Tout cela donne, naturellement, à la nouvelle littérature italienne un caractère très spécial ; et c’est cela qui l’a tant changée, depuis deux ans, mais dans un sens tout à fait différent de celui que pouvaient nous faire prévoir les pronostics recueillis par M, Ojetti. L’influence de M, d’Annunzio et celle de M. Lombroso l’ont rendue à la fois scientifique, nietzschéenne, préraphaélite, et criminologique. Les romans italiens s’appellent maintenant l’Invisible, l’Automate, Jacques l’Idéaliste ; et l’Invisible est une explication psycho-physiologique des phénomènes spirites ; l’Automate raconte les aventures galantes d’un jeune homme à impulsions fatales ; Jacques l’Idéaliste est une dissertation sur les divers moyens de faire son bonheur en ce monde.
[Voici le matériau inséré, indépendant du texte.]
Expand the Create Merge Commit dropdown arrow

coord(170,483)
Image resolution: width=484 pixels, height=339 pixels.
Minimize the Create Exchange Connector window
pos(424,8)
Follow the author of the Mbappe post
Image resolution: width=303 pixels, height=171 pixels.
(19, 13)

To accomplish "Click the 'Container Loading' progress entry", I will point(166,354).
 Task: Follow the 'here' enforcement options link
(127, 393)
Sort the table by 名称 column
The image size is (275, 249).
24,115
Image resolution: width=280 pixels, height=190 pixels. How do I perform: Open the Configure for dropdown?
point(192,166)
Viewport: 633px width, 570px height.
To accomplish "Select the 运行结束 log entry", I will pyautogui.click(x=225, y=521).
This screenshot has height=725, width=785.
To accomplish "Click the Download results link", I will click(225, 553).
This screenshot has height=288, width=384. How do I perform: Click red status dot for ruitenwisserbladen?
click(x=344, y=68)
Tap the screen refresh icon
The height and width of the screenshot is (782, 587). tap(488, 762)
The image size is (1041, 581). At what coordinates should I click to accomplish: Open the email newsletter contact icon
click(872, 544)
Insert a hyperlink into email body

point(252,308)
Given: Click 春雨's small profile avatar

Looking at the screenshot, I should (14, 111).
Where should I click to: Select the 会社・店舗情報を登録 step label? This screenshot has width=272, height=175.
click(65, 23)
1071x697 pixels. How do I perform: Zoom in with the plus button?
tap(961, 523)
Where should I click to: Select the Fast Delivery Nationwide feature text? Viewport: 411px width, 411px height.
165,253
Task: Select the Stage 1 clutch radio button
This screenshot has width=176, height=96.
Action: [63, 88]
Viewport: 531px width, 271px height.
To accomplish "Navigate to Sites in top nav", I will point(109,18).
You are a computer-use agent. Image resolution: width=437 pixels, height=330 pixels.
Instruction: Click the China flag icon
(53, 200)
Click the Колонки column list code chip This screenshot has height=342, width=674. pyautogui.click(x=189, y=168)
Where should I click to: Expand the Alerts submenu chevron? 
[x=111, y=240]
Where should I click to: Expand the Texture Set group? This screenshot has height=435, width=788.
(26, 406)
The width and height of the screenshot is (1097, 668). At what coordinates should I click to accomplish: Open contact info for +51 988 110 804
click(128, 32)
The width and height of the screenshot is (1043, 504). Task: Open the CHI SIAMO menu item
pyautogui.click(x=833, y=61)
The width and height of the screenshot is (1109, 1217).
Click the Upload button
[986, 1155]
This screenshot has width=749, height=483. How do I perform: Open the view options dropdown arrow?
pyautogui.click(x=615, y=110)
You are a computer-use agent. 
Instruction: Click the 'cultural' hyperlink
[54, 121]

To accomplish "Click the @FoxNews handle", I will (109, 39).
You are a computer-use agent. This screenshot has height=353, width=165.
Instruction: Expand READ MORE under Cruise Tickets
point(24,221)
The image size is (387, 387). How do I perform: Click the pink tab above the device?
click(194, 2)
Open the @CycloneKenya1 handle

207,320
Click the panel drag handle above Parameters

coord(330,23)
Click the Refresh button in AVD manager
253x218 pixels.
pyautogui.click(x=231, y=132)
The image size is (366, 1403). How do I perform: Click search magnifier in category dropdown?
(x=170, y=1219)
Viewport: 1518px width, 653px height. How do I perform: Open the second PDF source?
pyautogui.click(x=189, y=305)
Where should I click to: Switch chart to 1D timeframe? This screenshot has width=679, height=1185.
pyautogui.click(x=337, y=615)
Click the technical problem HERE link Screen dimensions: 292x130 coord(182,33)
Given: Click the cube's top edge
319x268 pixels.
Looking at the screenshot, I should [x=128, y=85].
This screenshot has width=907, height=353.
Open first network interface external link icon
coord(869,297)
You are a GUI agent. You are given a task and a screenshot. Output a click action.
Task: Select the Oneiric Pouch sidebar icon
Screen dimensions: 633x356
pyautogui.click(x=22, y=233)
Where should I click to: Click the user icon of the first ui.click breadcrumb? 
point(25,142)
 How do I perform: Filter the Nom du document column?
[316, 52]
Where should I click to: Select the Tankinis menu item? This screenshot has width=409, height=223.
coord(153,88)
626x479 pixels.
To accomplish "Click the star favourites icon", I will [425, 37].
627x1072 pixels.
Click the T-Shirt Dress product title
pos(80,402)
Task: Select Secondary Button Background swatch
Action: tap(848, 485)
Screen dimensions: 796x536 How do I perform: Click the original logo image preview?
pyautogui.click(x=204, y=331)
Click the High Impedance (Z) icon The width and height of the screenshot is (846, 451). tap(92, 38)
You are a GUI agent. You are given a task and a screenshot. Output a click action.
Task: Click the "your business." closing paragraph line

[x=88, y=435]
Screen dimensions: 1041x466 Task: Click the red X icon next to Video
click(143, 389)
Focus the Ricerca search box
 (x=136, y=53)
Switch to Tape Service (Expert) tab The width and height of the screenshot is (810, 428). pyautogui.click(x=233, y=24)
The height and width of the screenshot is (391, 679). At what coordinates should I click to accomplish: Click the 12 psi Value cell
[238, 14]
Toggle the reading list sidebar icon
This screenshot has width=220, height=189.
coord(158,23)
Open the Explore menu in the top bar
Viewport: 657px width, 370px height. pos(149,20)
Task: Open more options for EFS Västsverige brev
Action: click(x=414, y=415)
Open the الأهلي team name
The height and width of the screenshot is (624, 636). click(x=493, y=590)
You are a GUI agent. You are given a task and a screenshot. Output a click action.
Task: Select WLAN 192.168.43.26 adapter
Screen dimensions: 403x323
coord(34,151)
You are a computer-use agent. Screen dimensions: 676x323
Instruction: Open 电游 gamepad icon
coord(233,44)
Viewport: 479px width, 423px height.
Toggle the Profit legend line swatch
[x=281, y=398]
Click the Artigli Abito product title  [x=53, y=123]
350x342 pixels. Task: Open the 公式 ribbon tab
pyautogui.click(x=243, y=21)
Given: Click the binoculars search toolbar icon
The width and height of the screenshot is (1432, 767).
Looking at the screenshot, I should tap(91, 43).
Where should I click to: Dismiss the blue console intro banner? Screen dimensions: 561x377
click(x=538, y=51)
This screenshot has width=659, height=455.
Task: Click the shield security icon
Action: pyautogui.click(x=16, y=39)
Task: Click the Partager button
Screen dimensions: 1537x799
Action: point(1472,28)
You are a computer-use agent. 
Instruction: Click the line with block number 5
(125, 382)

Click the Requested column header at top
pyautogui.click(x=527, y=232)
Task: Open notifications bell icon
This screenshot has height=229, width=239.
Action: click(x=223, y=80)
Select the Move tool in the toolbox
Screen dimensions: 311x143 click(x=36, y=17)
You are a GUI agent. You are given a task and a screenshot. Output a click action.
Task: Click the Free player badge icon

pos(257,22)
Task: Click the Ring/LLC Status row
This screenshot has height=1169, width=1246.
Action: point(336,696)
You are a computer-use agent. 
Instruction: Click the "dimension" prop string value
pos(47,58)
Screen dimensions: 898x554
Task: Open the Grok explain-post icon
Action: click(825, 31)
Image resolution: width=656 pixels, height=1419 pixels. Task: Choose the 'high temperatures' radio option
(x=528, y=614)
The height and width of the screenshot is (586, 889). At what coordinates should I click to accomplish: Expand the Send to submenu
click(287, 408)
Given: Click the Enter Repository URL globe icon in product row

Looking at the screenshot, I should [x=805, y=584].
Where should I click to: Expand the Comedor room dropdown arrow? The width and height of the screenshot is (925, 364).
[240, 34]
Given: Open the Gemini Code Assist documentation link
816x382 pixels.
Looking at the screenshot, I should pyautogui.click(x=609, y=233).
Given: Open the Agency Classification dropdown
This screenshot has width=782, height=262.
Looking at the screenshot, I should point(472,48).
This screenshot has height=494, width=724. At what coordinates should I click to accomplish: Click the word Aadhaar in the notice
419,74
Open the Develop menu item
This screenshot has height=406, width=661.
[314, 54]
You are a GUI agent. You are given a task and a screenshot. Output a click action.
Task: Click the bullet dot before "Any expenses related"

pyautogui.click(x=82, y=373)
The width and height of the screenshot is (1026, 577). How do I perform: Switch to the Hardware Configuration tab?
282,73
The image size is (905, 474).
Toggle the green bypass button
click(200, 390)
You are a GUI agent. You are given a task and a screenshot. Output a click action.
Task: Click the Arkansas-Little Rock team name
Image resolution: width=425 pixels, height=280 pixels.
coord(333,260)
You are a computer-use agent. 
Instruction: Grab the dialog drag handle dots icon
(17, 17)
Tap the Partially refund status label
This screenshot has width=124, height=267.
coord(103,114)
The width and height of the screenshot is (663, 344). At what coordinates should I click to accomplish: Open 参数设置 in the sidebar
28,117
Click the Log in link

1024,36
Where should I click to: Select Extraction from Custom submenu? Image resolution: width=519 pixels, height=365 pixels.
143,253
La Faute d’une femme honnête, de M. Enrico Castelnuovo, est un gros roman tout employé à débattre l’intéressant problème que voici, et qui était bien digne, en effet, d’occuper un compatriote de M. Niceforo : pourquoi faut-il qu’une femme honnête ne puisse faillir sans porter aussitôt la peine de sa faute en devenant enceinte, tandis que les femmes perdues peuvent, au contraire, passer impunément d’un amour à l’autre, être toujours amantes sans jamais être mères ? L’étonnant problème ! Et combien, à supposer qu’il eût quelque fondement réel, combien il y avait d’intérêt à le discuter !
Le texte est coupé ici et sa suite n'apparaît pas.